Mallika Sherawat, the eminently forgettable Indian actress, made up the glamour quotient, with the Indian Ambassador to France, Ranjan Mathai, the Director of Film Festivals, S.M. Khan, the industrialist, Praksah Hinduja, the producer-director Subash Ghai, the Indian documentary movie-maker S. Krishnaswamy, and the Deputy General Delegate of the Cannes Film Festival, Christian Jeune, in attendance at an event marked by boringly long speeches.
Year after year, such speeches are made where the glory of India is sung by speaker after speaker. Once the curtain comes down on the Festival, the speeches are thrown into the bin and the speakers forgotten. A new set of speakers is called the next year, and so goes this little game.
As one senior film journalist who has been covering Cannes for many years said, it is time we stopped making speeches, get out of the pavillion and make a good movie that is worthy of being presented at the Festival.
But who cares about cinema? It seemed such a shame that the India Pavillion had not put up a single poster of the only Indian film in this year’s official sections of the Cannes Film Festival: Vikramaditya Motwane’s Udaan.

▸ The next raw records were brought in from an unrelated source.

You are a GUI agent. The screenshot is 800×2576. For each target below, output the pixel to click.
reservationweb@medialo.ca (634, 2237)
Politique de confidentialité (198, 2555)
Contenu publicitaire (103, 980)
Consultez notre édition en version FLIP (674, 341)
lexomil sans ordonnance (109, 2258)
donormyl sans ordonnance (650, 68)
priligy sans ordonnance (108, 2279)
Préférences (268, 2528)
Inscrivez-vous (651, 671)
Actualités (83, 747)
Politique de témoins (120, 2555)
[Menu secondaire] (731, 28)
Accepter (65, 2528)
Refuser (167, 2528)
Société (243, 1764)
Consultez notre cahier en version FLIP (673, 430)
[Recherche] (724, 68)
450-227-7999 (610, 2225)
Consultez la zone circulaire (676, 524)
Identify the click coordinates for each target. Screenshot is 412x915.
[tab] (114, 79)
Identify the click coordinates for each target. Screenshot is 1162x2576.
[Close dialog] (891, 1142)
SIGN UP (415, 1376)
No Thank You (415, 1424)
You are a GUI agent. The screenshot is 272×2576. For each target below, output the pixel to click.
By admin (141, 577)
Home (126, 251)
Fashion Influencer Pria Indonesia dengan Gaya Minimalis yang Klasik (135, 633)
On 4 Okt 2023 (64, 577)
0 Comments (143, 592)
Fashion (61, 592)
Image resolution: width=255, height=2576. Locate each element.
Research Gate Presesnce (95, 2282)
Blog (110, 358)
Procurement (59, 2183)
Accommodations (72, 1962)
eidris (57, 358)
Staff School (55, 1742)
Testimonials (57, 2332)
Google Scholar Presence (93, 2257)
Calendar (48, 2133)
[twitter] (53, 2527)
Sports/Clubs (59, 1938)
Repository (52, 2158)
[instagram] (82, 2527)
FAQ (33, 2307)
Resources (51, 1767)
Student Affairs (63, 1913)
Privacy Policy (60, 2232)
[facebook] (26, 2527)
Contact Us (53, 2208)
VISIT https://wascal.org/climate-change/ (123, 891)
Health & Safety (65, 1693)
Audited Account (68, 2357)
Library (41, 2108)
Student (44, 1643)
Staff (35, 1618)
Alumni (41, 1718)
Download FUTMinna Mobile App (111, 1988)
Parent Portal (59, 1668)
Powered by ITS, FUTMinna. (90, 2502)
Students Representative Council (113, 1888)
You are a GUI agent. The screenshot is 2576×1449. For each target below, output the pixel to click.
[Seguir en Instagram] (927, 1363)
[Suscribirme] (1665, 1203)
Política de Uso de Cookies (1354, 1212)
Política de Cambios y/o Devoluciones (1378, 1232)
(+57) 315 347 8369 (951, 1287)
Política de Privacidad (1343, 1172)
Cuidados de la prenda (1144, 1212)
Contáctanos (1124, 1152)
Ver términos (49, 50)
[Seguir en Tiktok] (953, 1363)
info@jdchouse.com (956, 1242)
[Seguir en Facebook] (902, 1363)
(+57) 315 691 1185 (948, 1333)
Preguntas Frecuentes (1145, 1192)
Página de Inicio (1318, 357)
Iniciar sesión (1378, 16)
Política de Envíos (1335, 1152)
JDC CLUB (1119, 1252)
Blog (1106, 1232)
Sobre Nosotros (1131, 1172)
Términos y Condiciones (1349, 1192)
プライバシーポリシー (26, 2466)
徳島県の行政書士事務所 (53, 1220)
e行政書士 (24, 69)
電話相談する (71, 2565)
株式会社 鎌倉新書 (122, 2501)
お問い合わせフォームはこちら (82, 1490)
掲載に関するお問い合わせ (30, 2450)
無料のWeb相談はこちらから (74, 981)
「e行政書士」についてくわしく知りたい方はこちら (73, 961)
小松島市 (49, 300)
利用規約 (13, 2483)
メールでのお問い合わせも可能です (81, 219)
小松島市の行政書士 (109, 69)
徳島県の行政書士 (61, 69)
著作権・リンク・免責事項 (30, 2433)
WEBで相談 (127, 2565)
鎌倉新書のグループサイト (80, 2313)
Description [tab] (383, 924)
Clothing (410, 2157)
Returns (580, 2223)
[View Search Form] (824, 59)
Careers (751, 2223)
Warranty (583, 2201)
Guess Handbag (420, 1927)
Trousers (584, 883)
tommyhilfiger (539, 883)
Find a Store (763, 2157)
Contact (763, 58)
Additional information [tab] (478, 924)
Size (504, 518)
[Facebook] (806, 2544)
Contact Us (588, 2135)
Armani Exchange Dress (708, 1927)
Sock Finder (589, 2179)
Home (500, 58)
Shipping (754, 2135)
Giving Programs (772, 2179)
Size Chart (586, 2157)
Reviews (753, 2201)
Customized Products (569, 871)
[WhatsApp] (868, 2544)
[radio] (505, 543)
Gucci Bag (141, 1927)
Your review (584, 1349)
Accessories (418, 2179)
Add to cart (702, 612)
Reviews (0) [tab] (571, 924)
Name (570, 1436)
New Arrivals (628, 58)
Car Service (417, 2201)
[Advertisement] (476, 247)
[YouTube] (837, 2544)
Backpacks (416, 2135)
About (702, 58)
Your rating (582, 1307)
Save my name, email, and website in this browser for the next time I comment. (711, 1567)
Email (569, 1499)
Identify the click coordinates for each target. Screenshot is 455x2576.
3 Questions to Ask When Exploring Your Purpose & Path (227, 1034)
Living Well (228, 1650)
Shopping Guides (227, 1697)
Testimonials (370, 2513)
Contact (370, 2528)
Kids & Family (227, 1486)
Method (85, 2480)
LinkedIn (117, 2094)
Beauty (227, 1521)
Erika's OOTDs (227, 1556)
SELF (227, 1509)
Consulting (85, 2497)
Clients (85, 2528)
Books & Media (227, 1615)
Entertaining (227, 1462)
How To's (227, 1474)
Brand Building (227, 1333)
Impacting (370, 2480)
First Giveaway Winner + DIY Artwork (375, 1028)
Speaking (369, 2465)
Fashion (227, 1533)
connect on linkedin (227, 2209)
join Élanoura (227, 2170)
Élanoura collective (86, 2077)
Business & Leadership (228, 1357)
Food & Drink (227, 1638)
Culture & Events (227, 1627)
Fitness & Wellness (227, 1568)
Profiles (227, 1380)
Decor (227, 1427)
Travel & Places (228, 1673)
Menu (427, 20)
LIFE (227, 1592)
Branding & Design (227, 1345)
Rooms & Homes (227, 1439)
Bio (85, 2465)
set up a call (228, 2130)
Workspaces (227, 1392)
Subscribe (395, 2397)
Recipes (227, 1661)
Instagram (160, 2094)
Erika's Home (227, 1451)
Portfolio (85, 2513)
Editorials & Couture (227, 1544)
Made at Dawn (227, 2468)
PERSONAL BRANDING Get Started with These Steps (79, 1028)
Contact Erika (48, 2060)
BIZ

Instead, the Pavillion sported the posters of India’s wildlife, history and heritage. There was one that showed a woman in a field. To add to this, the compere of the morning event began by introducing India as the “land of snake charmers”, and kept describing Sherawat as the actress who loved snakes!
Udaan is to screen in A Certain Regard, and this is the first work at Cannes’ official lineup in seven years. Murali Nair Arimpara was shown in the same section in 2003. Since then, Cannes had not considered any Indian movie worthy of inclusion.
Yet, the morning speakers like Hinduja and others sang praises of Indian cinema’s global impact. One does not easily see that, certainly not at the Cannes Film Festival.